Vielleicht hätte sich mit einer klassischen Ego-Perspektive also doch mehr aus dem Spiel machen lassen können. Zumal die Bewegungen der Charaktere nicht einmal sehr flüssig aussehen und man sich wegen der veralteten Physik des Spiels nicht die Mühe einer 3rd Person Sicht hätte machen müssen.

Platte Charaktere und flache Sprüche

Auch wenn die Geschichte vergleichsweise kreativ ist, hat das Kriegsspiel keine besonderen Neuheiten auf Lager. Lediglich ein sogenanntes Loyalitätssystem soll das Spiel von anderen Shootern abheben. Dabei kämpft man um die Gunst seiner KI-Mitspieler, damit sie einem in den Schlachten tatkräftig zur Seite stehen.
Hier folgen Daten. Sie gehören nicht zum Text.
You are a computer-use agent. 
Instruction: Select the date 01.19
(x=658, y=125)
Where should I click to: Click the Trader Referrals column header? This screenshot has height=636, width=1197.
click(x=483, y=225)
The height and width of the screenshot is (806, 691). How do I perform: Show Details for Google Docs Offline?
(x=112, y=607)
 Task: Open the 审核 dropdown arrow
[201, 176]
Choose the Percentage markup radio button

Die gewünschte Vielfalt bringt dieser Modus jedoch nicht mit sich.

Ein weiterer Kritikpunkt sind die uninspirierten und klischeehaften Dialoge in den Zwischensequenzen. Diese bauen keines Falls Nähe zum Spieler auf und erinnern viel mehr an einen schlechten Hollywoodstreifen. Während die amerikanischen Helden der Spezialeinheit einen coolen Spruch nach dem anderen von sich geben, halten sich die britischen Teamkameraden natürlich fein zurück. Insgesamt wirkt eben alles etwas unmotiviert.